If it wasn’t clear before, a new study from proptech firm Visual Lease, which has lease management software, shows that medium-to-large enterprises are changing the way they look at leasing space. One thing that hasn’t changed according to the survey is that companies are poor at tracking leases, terms and conditions, and sometimes even how much they’ve paid.
Wakefield Research conducted the study of 200 senior US corporate real estate executives at organizations with 1,000 or more employees. The survey, run in December 2022, used an email invitation and an online survey. Private, public, and government organizations were all qualified to respond.
Organizations are still leasing space, with 70% of respondents saying that their organizations were looking to add space to their portfolios in 2023. That is roughly the same as a corresponding study last year found. Of those, 52% are adding satellite locations; 40% are relocating spaces.
However, 88% of the ones with organizations adding physical space say they only do so a year or less in advance, a 151% increase over last year.
And then, 59% of organizations are looking to decrease space, either by closing locations (40%) or downsizing existing locations (28%).
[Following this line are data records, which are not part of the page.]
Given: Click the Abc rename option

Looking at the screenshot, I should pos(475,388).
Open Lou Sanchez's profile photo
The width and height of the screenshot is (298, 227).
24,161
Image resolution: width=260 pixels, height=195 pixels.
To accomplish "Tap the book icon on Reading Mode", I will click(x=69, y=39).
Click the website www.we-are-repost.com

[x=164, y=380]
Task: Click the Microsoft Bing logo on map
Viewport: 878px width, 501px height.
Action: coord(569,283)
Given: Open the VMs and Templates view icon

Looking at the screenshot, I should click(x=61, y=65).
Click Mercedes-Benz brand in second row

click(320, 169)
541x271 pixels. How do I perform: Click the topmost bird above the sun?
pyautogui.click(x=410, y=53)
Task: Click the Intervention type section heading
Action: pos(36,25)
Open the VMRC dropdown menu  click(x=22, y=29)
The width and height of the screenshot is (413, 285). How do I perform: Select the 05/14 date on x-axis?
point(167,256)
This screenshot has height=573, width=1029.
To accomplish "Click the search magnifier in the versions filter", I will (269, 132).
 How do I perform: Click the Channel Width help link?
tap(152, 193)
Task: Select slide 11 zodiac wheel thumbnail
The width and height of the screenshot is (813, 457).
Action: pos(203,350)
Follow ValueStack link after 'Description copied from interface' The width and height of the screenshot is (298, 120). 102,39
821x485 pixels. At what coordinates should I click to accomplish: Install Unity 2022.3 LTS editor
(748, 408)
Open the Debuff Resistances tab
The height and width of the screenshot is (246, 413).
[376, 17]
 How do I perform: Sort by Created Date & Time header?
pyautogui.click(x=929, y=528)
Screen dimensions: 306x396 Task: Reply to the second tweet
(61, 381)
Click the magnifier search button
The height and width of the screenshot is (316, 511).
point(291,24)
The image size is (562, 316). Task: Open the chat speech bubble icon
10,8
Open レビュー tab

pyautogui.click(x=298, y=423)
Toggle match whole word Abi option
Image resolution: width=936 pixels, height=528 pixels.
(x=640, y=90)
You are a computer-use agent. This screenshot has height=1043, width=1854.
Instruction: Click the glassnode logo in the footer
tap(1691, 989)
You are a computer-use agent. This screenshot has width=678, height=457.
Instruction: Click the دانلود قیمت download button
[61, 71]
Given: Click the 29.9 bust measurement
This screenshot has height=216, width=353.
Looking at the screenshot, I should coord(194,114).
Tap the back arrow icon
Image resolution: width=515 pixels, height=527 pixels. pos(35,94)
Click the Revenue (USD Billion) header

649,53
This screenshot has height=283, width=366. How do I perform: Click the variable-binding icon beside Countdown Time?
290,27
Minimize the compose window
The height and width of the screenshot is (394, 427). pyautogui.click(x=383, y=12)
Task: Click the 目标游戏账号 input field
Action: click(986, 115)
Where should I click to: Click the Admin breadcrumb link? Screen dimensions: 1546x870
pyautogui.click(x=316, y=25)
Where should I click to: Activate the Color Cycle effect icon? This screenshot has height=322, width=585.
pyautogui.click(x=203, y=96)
That said, organizations are also skittish about taking steps given the uncertainty of macroeconomic conditions, as 71% of respondents said their companies are “extremely likely” to postpone upgrades or moving to new facilities.
Practical interest in hybrid made an appearance, as 46% of respondents said that “shared desks/offices booked as needed created the best office working environment for their companies.”
But that finding does seem to clash with evidence that management teams are again looking to bring people into the office. Even the tech sector, whether in technology companies or IT departments of corporations in other industries, are showing an impact. One example is the share price hit that WeWork took when it announced lower projected revenue for 2023 Q1 than analysts expected, likely due to tech industry layoffs. Walmart has tightened the reins on its IT employees and is closing three of its US technology sites.
A more immediate impact of leasing is that many companies don’t seem to be in full control of their leasing activities (which does include non-CRE leases). About 71% “are not entirely confident they know how much their leases cost their business” and “45% of senior Real Estate Executives share that their companies have overpaid rent or expenses due to inadequate lease controls.”